Se suele decir que no puede haber crédito hipotecario con inflación y, si bien es cierto que éste es de los peores problemas que puede haber, tampoco podemos estar esperando a que la macroeconomía mejore para tener un sistema de créditos que funcione. Chile, Bolivia, Colombia, México y Uruguay tienen unidades indexadas similares a la UVA, y casi todos arrancaron con niveles altos de inflación, parecidos a los de Argentina en 2016-2017, cuando se lanzó aquí esta unidad de cálculo. Obviamente, no hay largo plazo posible con una inflación del 100 por ciento, pero no hace falta llegar a niveles de un dígito para que haya crédito.
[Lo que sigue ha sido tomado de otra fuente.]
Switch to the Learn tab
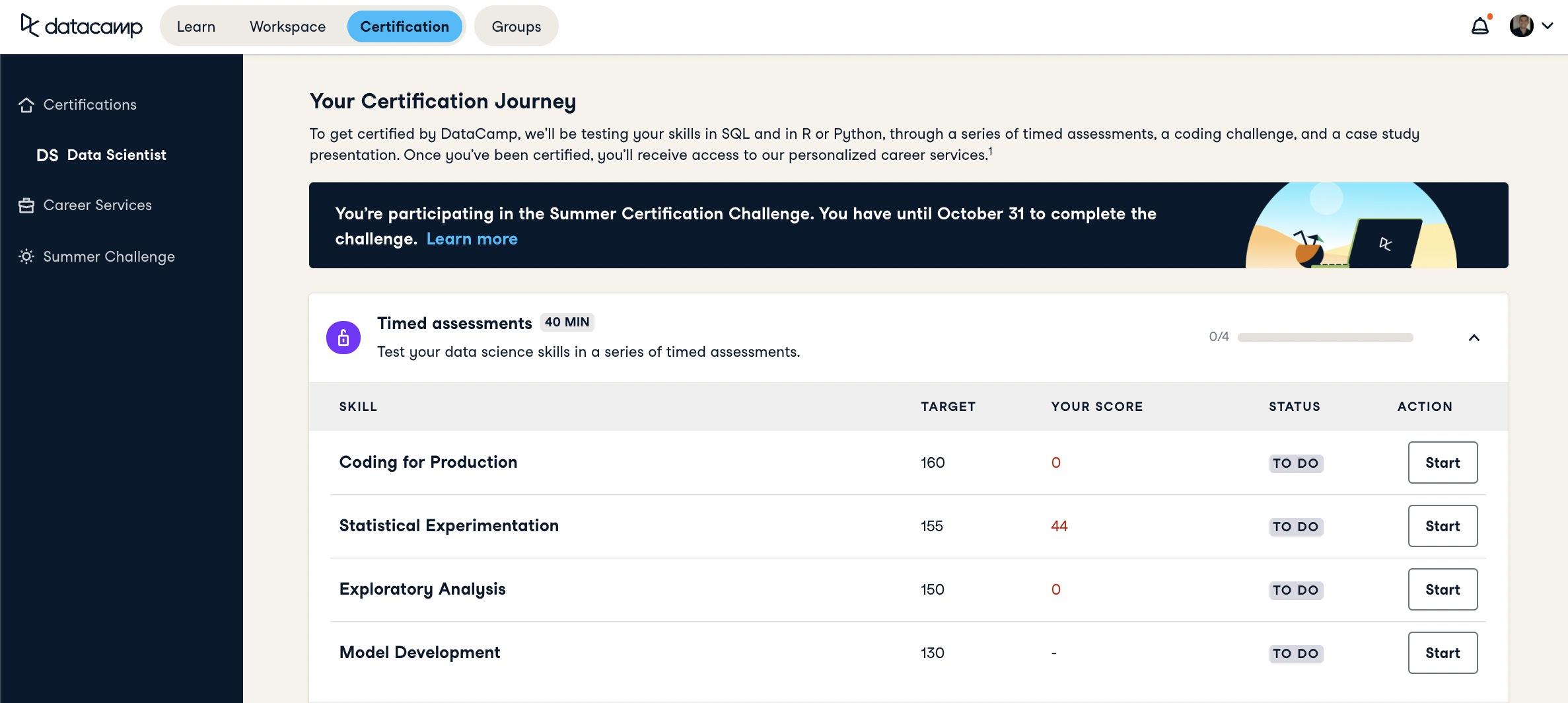This screenshot has height=703, width=1568. [196, 26]
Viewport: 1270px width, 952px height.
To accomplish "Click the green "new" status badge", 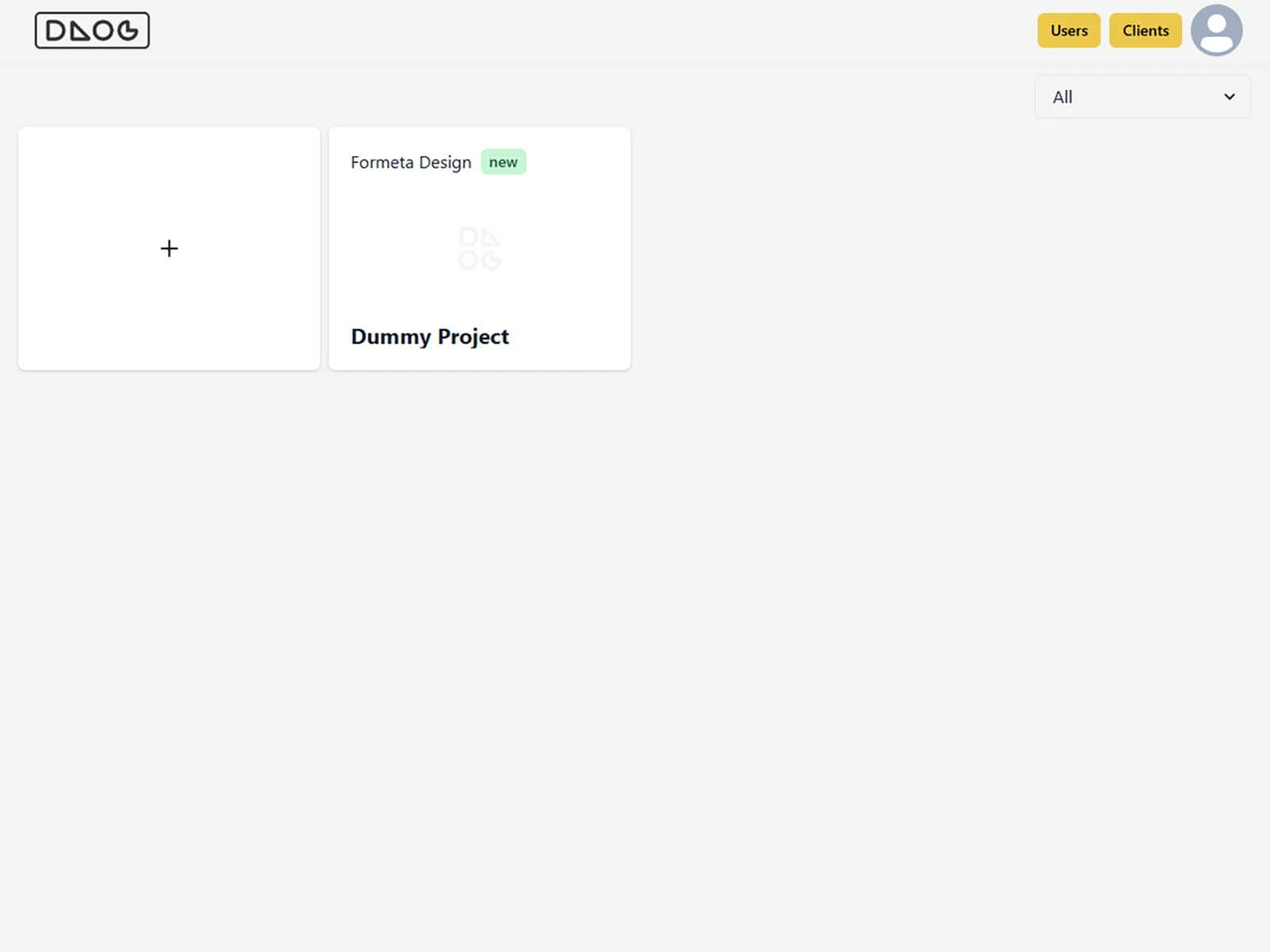I will [x=503, y=162].
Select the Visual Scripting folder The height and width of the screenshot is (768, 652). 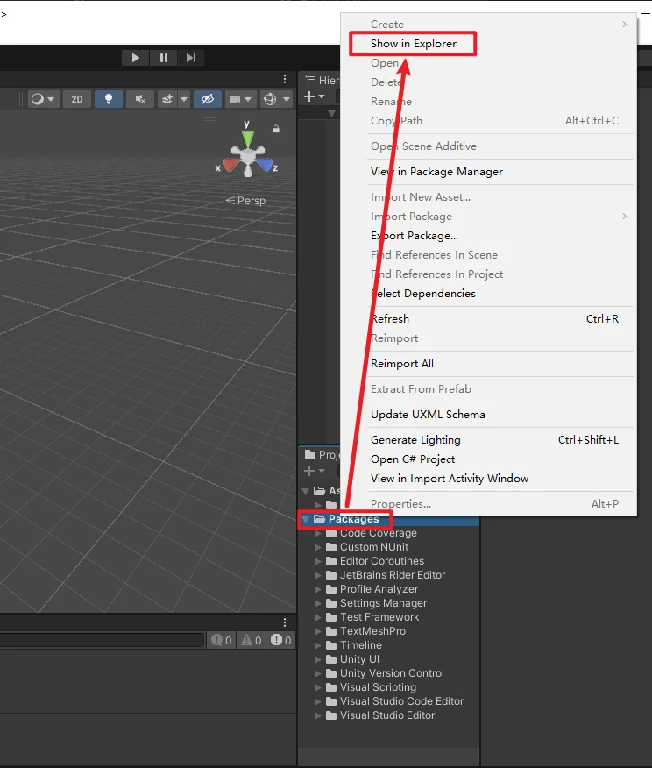tap(377, 687)
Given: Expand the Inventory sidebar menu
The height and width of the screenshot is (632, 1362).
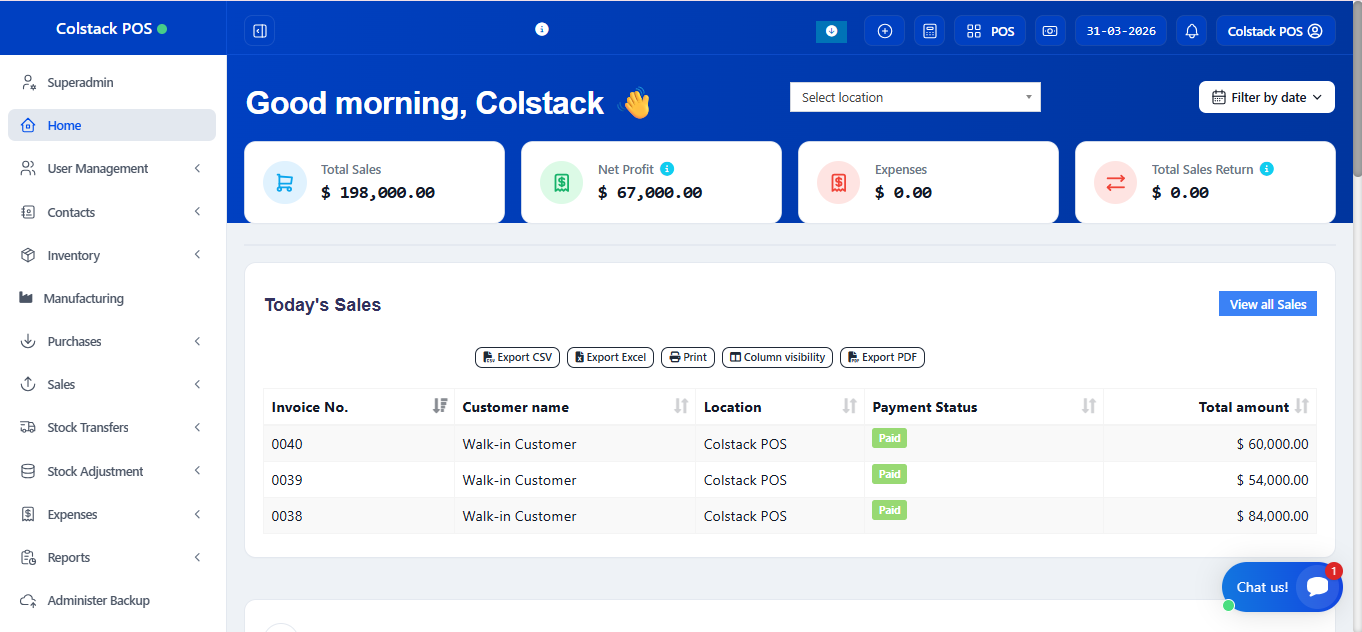Looking at the screenshot, I should coord(111,256).
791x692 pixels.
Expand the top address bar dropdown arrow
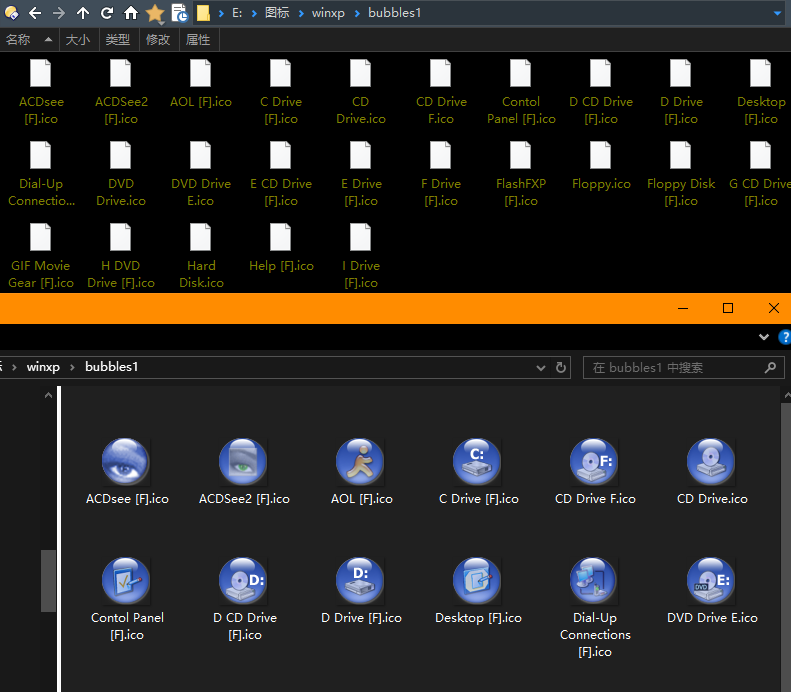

Lo que sí es necesario es actualizar el sistema financiero y, para eso, solo hace falta mirar qué hacen los países donde hay crédito. En la mayoría, los gobiernos juegan un papel crucial en conectar el financiamiento para vivienda de largo plazo con lo que los pequeños ahorristas pueden invertir. Además, se busca reducir las barreras de entrada con seguros o garantías hipotecarias que permitan dar mayor robustez al mercado y facilidades a los hogares. Un punto clave de los años por venir es ir hacia la etapa 2.0 del sistema UVA, que es el fondo de compensación. Estas modificaciones, junto a otras más y a la ley de alquileres, pueden ser el primer paso para mejorar el acceso de las personas a la vivienda.